Monday, September 14, 2009

CSI's Vegas Attraction Off To Slow Start

OK, so here's something I want to see succeed. I really do. I just don't know if it will. And the data I've been shown is telling me that the MGM and others have a climb ahead of them.

The hit "CSI: Crime Scene Investigation" is the most successful TV show ever set in Las Vegas. It remains atop the ratings -- a phenomenal 19 million American viewers watched an average episode last year in its ninth season, a rather modest erosion from the years of 23-26 million per episode earlier in the decade. And this doesn't even account for international viewership or additional viewers who watch the Miami or New York editions.

So this is as big and durable a brand as the fragmented TV landscape has these days. And now MGM Grand is home to a $5 million, 12,000-square-foot subterranean interactive attraction in which visitors pay $30 to take notes on one of three crime scenes and then pop into a series of forensic-lab cubicles where they compare fingerprints, test substances, read the victim's old text messages and so forth. In the end, visitors input their findings into a computer and Gil Grissom, the former CSI supervisor played by departed star William Peterson, and he tells you if you're right and what probably happened to the victim.

So it's got the ingredients that you would think CSI fans would dig. But is it too brainy, too light on pizzazz for Vegas entertainment?

I keep being told this attraction was a huge draw when it toured around the nation, and certainly Vegas is the logical permanent space for it given the CSI setting and all. I'm surprised, though, they didn't come up with new mysteries for the Vegas version, though, what with these already having roamed and, presumably, many die-hard fans have tried them out. And the 12,000-square-feet don't really drip with CSI memorabilia and fan-fave displays and information the way the displays outside Star Trek: The Experience did at the Las Vegas Hilton. Maybe more is coming.

On Sunday, its first day open, I went to see how it actually works. (I had attended the ribbon/crimetape cutting, hence the photo above, but fell ill Saturday and couldn't stay to explore then.) While there, an official (surprisingly) showed me the attendance figures for the day, broken down by the hour. The first hour was the best -- 98 paying customers from 10 am to 11 am. By 5 p.m., when I was there, they'd had exactly 400 paying guests. The fellow told me they are aiming for 1,000. So not so good for opening weekend and no evidence that CSI fans were dying, har har, to get in in any real numbers.

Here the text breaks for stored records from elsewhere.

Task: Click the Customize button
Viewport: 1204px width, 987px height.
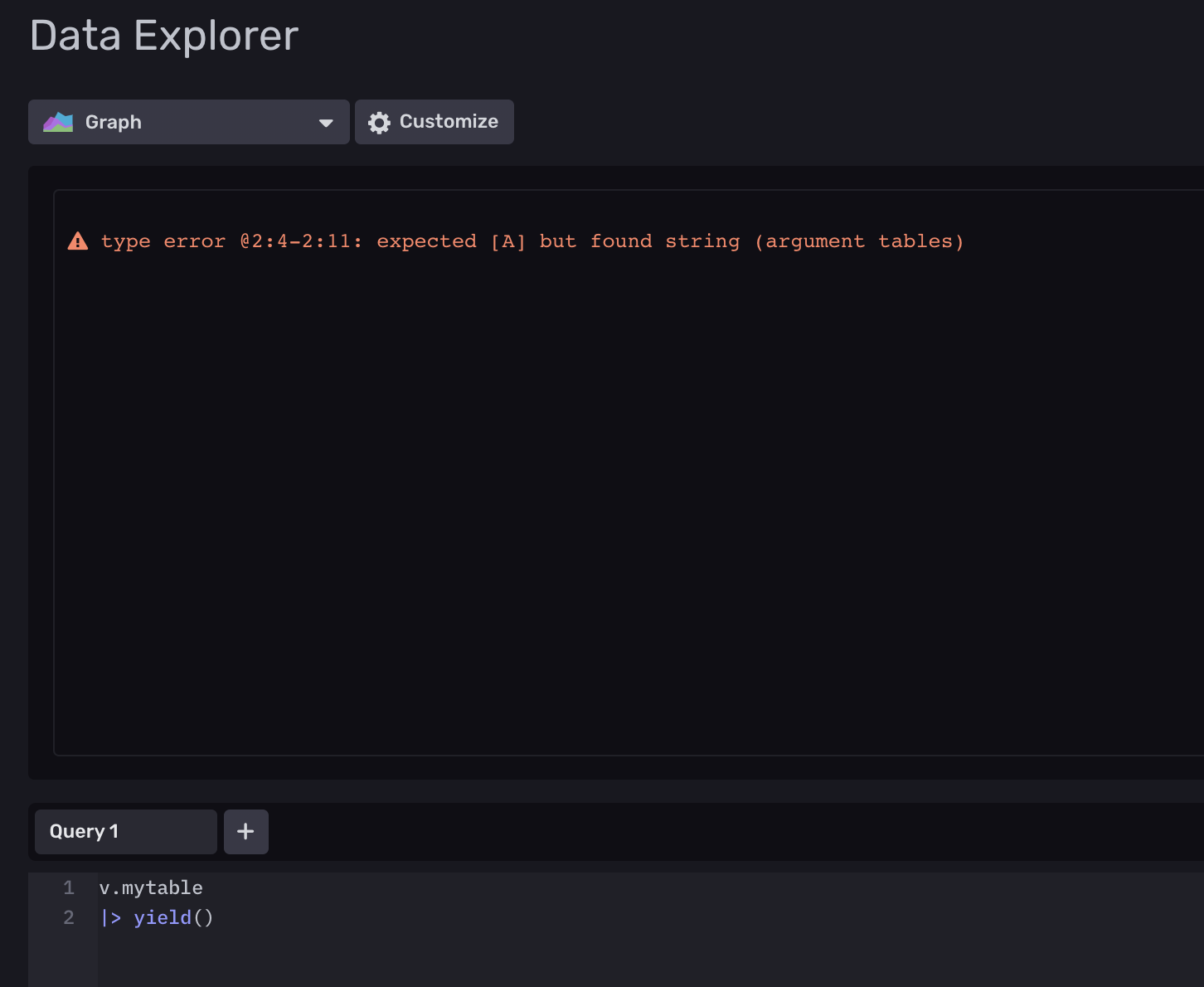Action: (434, 122)
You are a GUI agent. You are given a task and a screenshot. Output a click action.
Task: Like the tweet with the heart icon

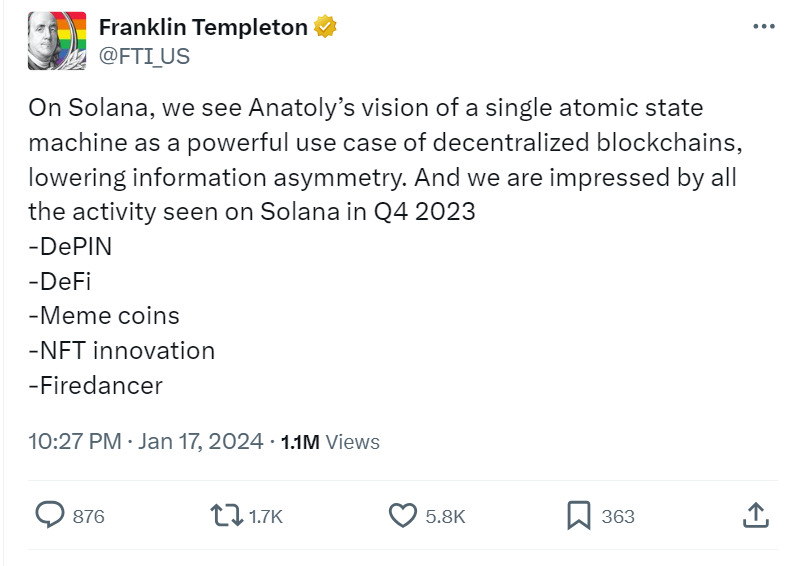tap(403, 515)
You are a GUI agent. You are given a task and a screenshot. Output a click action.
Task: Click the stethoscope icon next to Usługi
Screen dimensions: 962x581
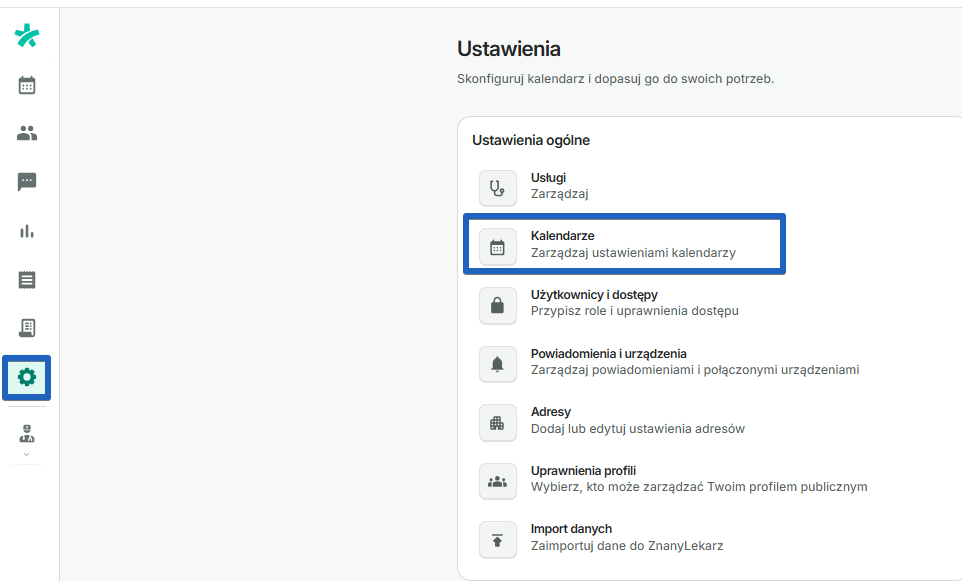pos(497,187)
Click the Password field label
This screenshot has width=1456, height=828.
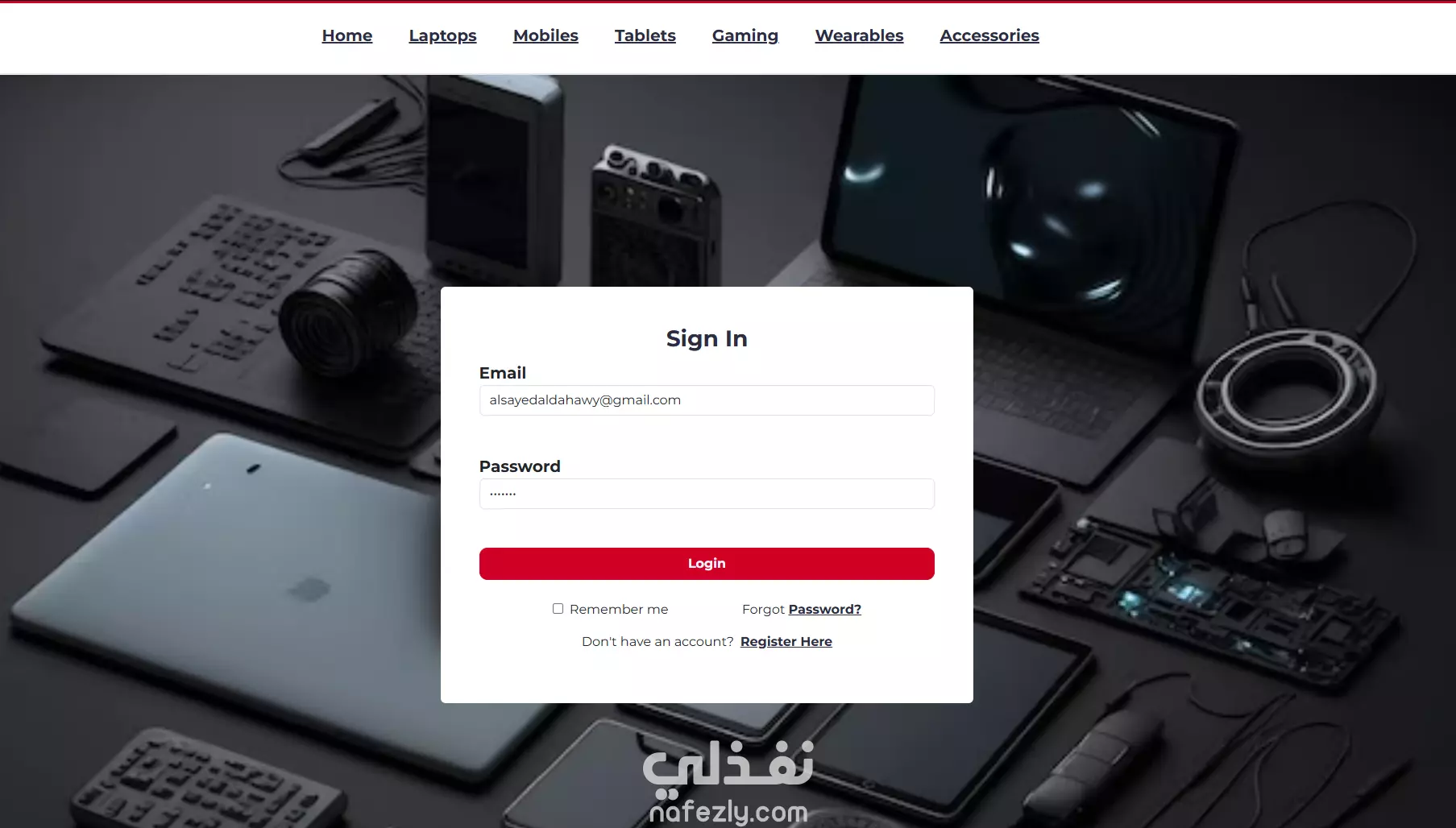click(x=520, y=466)
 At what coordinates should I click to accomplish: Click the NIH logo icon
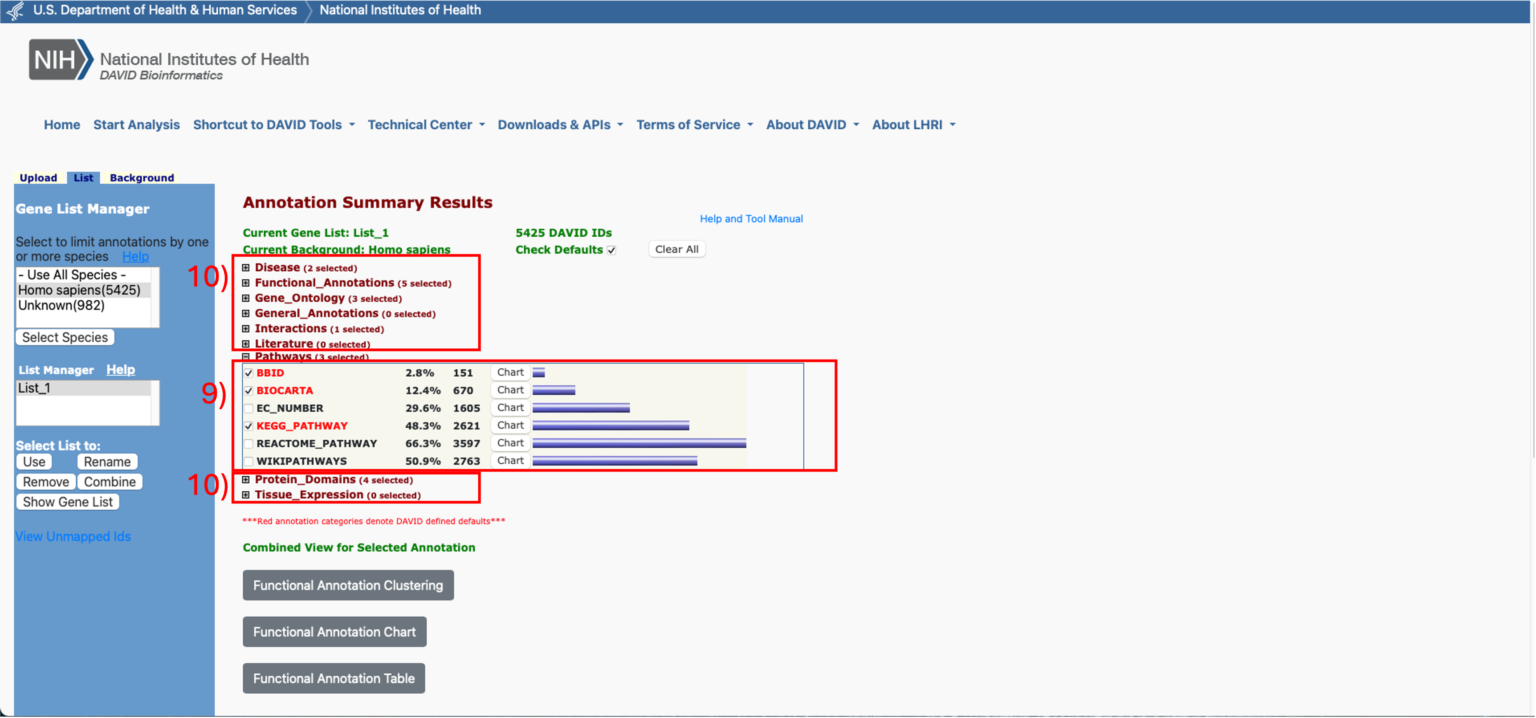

Granted, they're just starting up and a significant PR push, I have no doubt, is yet to come. The 10th season hasn't started, either, and there's no doubt there will be an intense push to raise awareness of the attraction in that forum which should pay off.

Even so, I sense a struggle to break through the clutter of Vegas attractions here without some strong word-of-mouth, and the folks we were with found it interesting but not necessarily thrilling in the way that gets Vegas juices flowing. It's hard to imagine people rushing home and saying, 'Oh, wow, you gotta see this!' the way they do for, say, the Vegas version of "Phantom."

There were also some opening-weekend kinks to work out. The first thing that happens is that you are ushered into a room where you're supposed to watch a video overview of the whole idea of forensic science and Gil Grissom explains what you're supposed to do but not terribly specifically. You knew this because after you exit and go to look at the crime scene to which you are assigned, you're unclear as to where to go next once you're done. The group we were with just congregated, jotting down clues and waiting for a guide to tell us what to do.

Also, that video room was huge with no seats, so people were sitting on the floor, which was odd, and the air conditioner was enormously loud to the point where many people -- not just me with my hearing problem -- had trouble understanding what was being said on the video. I didn't ask, but I'm doubting they had any form of hearing-assistive technology whatsoever. I wondered why the thing wasn't captioned or why people weren't offered any of the information in other languages than Spanish or English throughout the attractions. I recall from my time living in China that Asians love CSI, but what would a Chinese tourist do here? Strange that they wouldn't have that sort of thing worked out well in advance since that's the point of housing such a thing in Vegas, right?

Like I said, it's a creative idea. You don't need to be a CSI fan to have some fun with this and, in fact, I'm not and had a good time. The L.A. Times' Jen Leo oddly wrote -- I suspect copying right off a press release -- that each crime scene takes you 60-90 minutes, which is an absurd overestimation. That they charge another $26 to "re-enter" and check out one of the other two crime scenes seems a bit steep, too, on top of the $30. Once you "get" what you're doing, there's no reason why this should take more than about 20-30 minutes.

Time will tell on this one. It's not the easiest thing to find in the behemoth that is MGM Grand, so I suspect there will be plenty of two-for-one tickets available mighty soon at least to get some buzz going.